Werk de items hieronder bij door elke "pixels" te vervangen door "px" en laat al het andere ongewijzigd. Laat de afbeeldingen weg uit je antwoord.

+ + + +

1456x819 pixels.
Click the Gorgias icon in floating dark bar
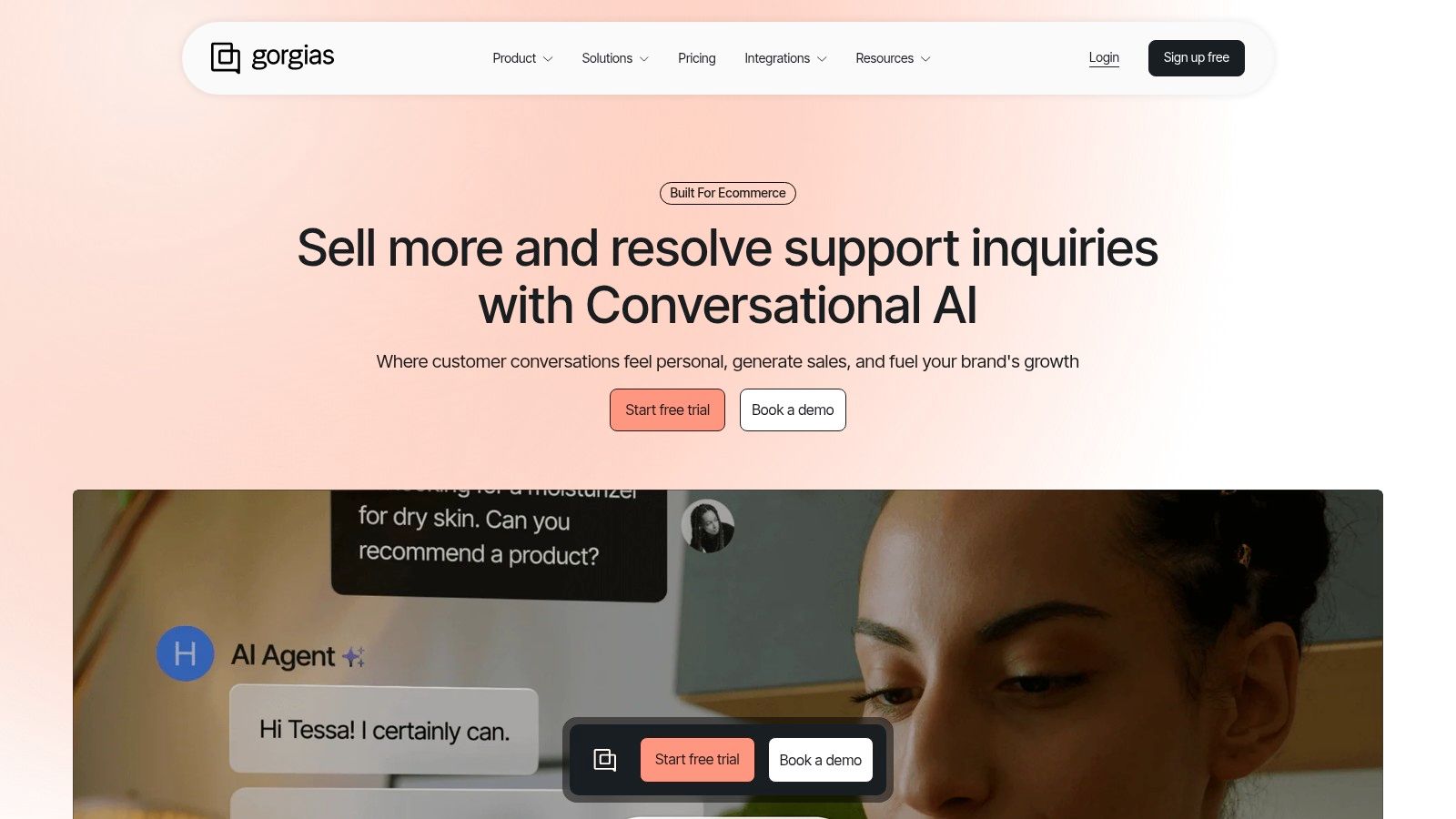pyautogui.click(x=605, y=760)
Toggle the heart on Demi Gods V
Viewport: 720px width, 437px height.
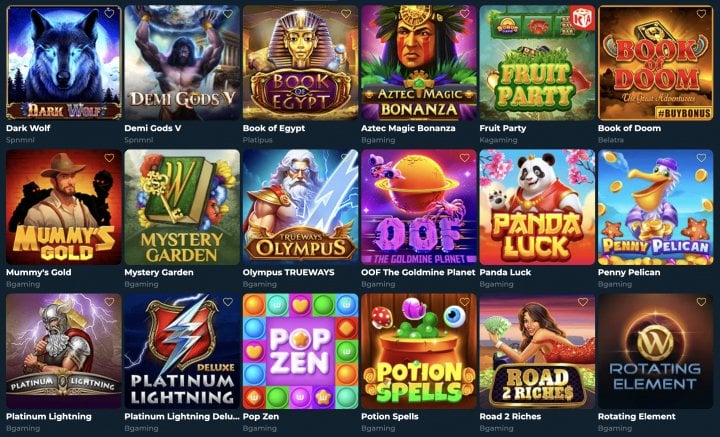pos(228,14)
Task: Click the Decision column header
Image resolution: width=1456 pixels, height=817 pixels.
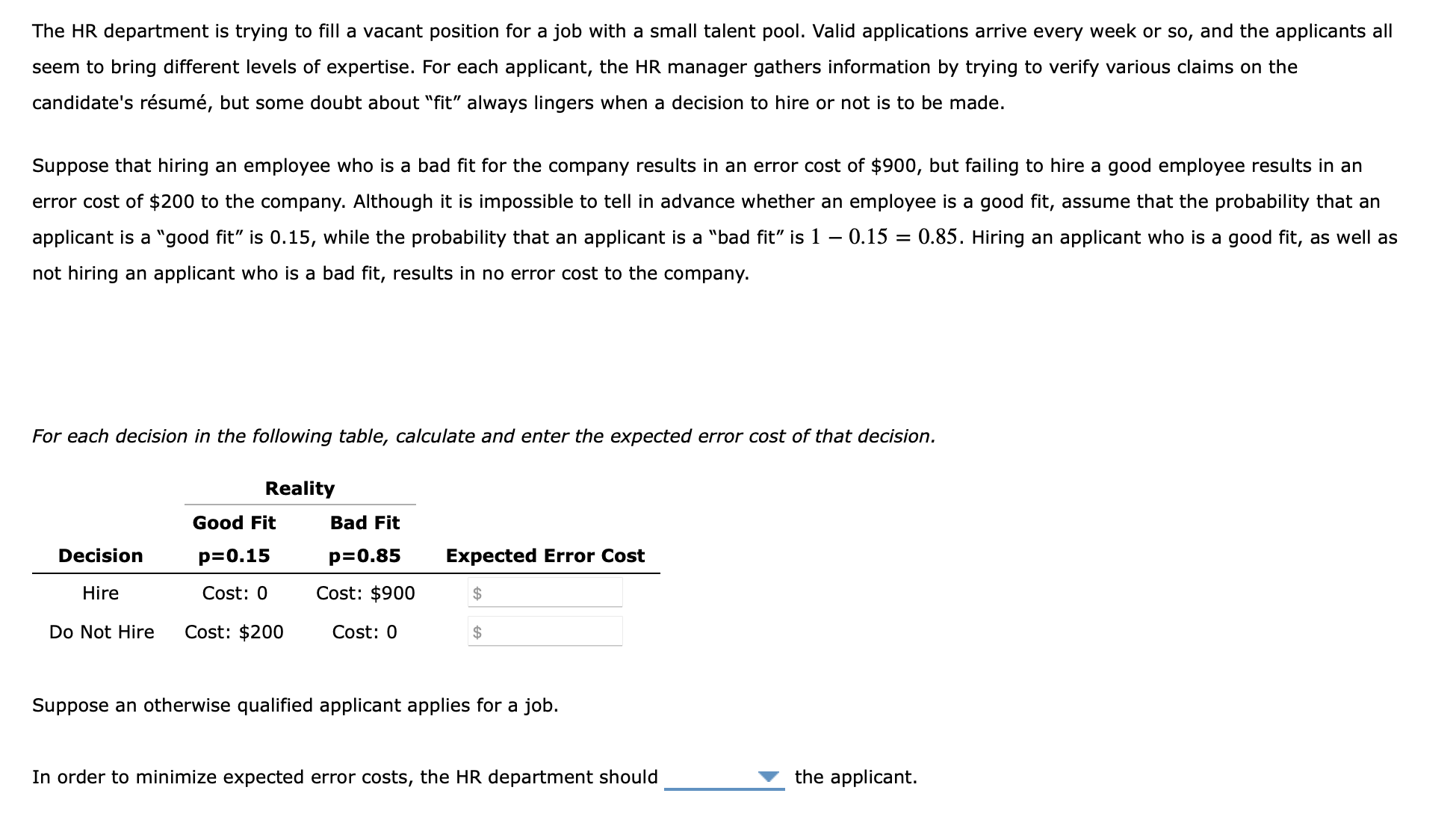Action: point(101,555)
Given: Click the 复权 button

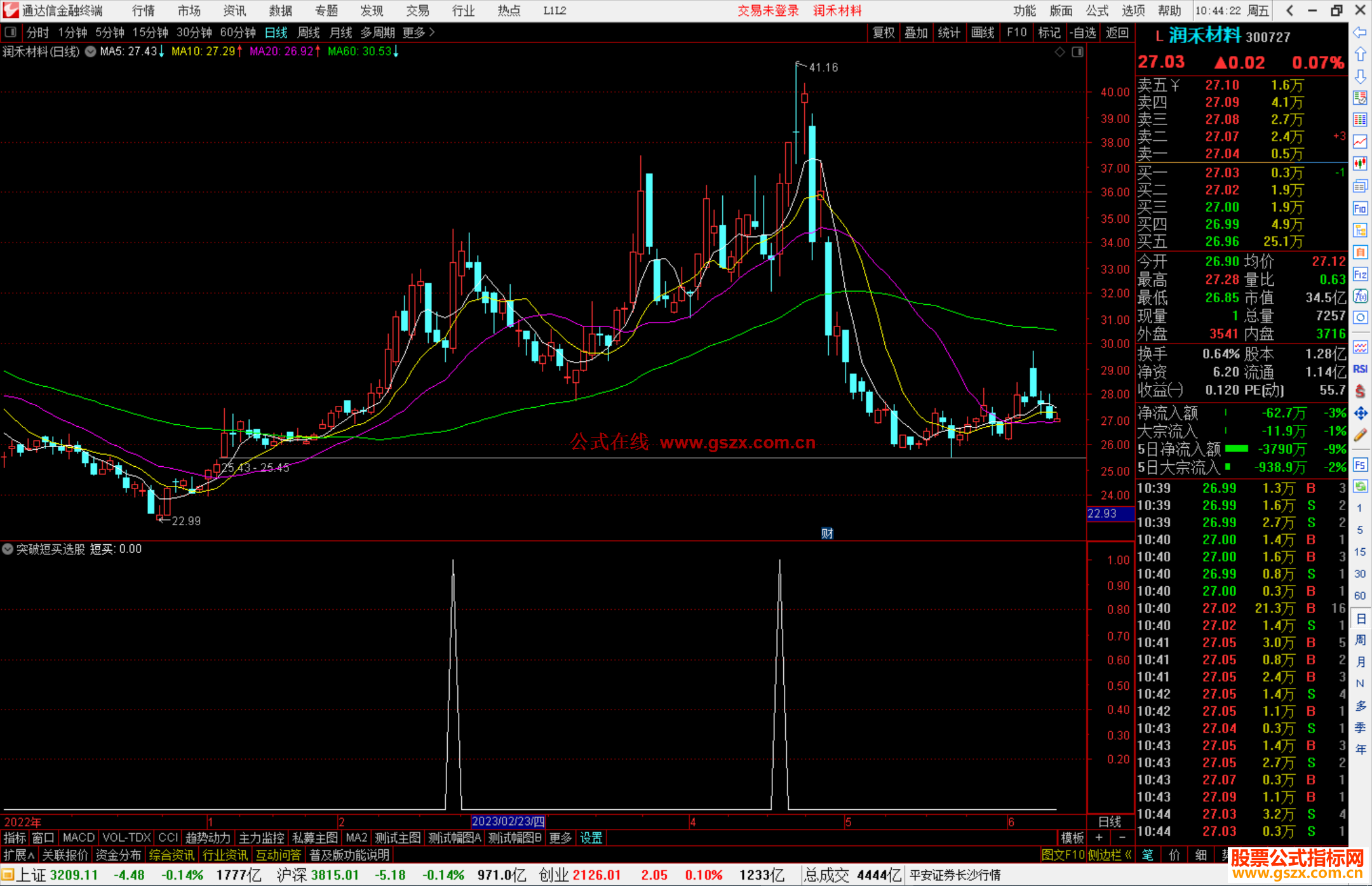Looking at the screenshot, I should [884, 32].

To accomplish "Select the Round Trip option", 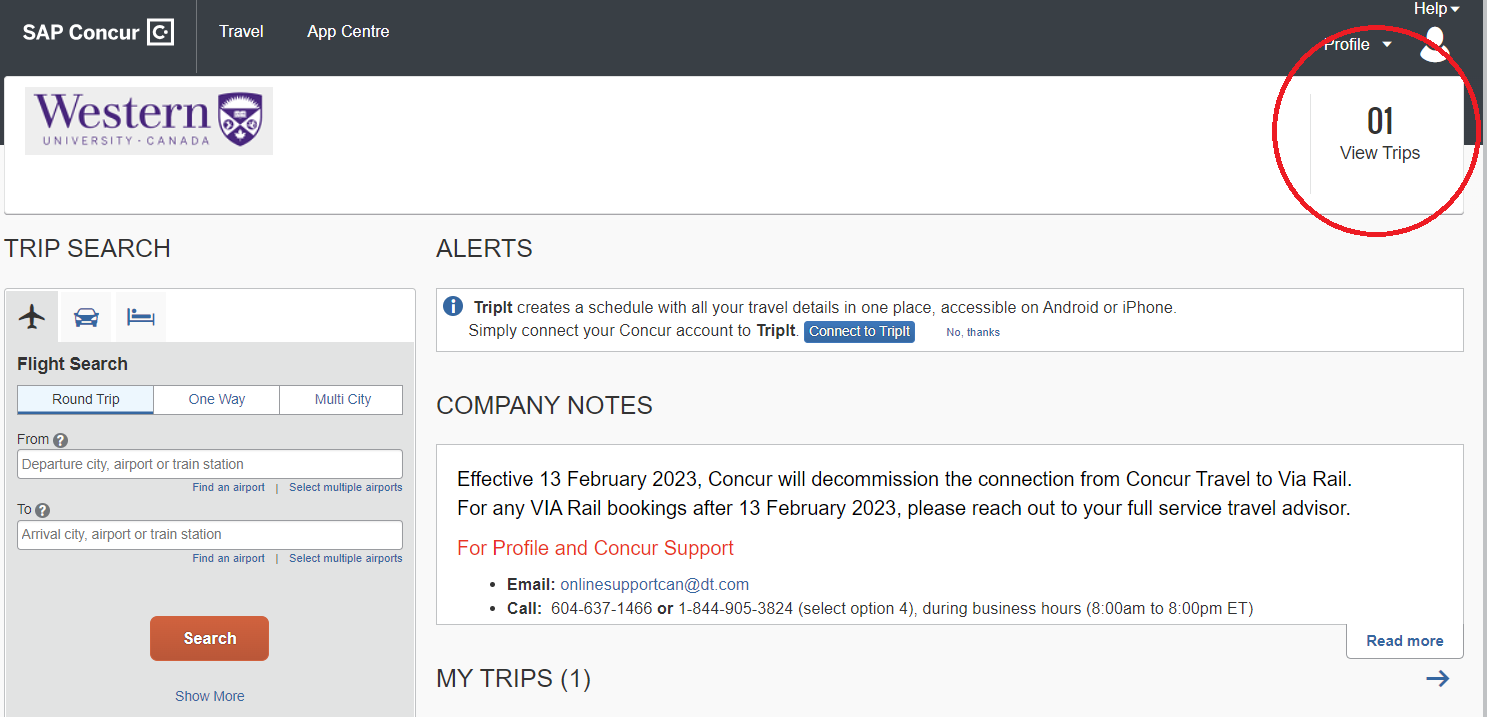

+ + + +

:: Juist antwoord ::
1456x819 px.
Click the Gorgias icon in floating dark bar
pyautogui.click(x=605, y=760)
Toggle the heart on Demi Gods V
Viewport: 720px width, 437px height.
pos(228,14)
Task: Click the Decision column header
Image resolution: width=1456 px, height=817 px.
Action: point(101,555)
Given: Click the 复权 button

Looking at the screenshot, I should [884, 32].

To accomplish "Select the Round Trip option", 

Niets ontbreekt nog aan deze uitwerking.